Глава «Странники и богомольцы» в поэме начинается с перечня тех случаев, когда крестьяне сталкиваются с обманом со стороны «божьих людей» (воровка-странница; паломник, который не бывал дальше Троице-Сергиевой лавры и расписывающий свои путешествия ко гробу Господню; «старец», совративший несколько крестьянских девушек; странники, живущие за счет богомольных помещиков). И все же:
…видит в тех же странниках
И лицевую сторону
Народ. Кем церкви строятся?
Кто кружки монастырские
Наполнил через край?
Приверженность к традиционному образу жизни, где все обычаи и правила давно установлены «по родителям», уживалась в крестьянском мироощущении с почитанием людей, отринувших все общепринятое и живущих «по-Божьи». В поэме названо несколько таких подвижников: старушка, бескорыстно ухаживающая за холерными больными; старообрядец Кропильников, обличающий станового; праведный странник Ионушка.
Крестьянский быт
Главная опора нации, по Некрасову, – крестьянин-труженик, чьими постоянными, порой сверхчеловеческими усилиями держится Русь. Как ни интересны поэту отдельные яркие личности, порожденные народной средой, важнейшей задачей для него является создание коллективного «портрета» народа в целом. И вся эта галерея образов объединена одним, общим для всех, кто в ней запечатлен, признаком – работоспособностью и выносливостью. Почти все герои поэмы характеризуются не по сословной принадлежности (крестьяне, помещики, духовенство, чиновники), а по профессии (пахарь, бурлак, каменотес, жница, печник, лакей и т. д.).
Крестьянский труд в большинстве случаев требовал коллективных усилий, а стало быть, и общего решения проблем, возникающих при этом. Надеяться на мудрость барина или управляющего, которые или не понимали интересов мужика, или пренебрегали ими, не приходилось. Поэтому крестьяне выработали свою форму защиты и разрешения внутренних конфликтов в своей среде – общину или «мир».

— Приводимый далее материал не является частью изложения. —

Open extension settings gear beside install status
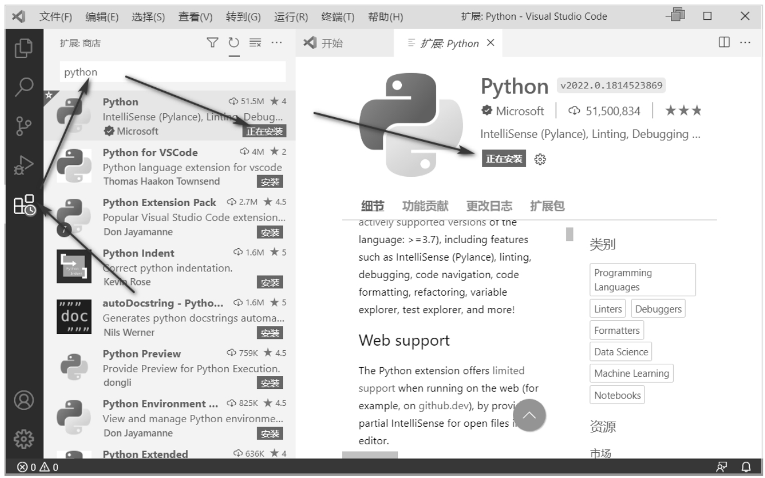The image size is (765, 478). [540, 159]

Мир представлял собой сходку мужиков. Женщины на такие собрания не допускались. На сходке наиболее авторитетные крестьяне ставили на обсуждение те или иные касающиеся всех вопросы. «Все сложные юридические вопросы, возникавшие в поземельных отношениях крестьян, община решала на основе обычного права – ведь они не были предусмотрены в государственном законодательстве. Обычаи, связанные с землепользованием, были областью постоянного правового творчества народа и школой формирования правосознания, гражданской активности» (М. Громыко).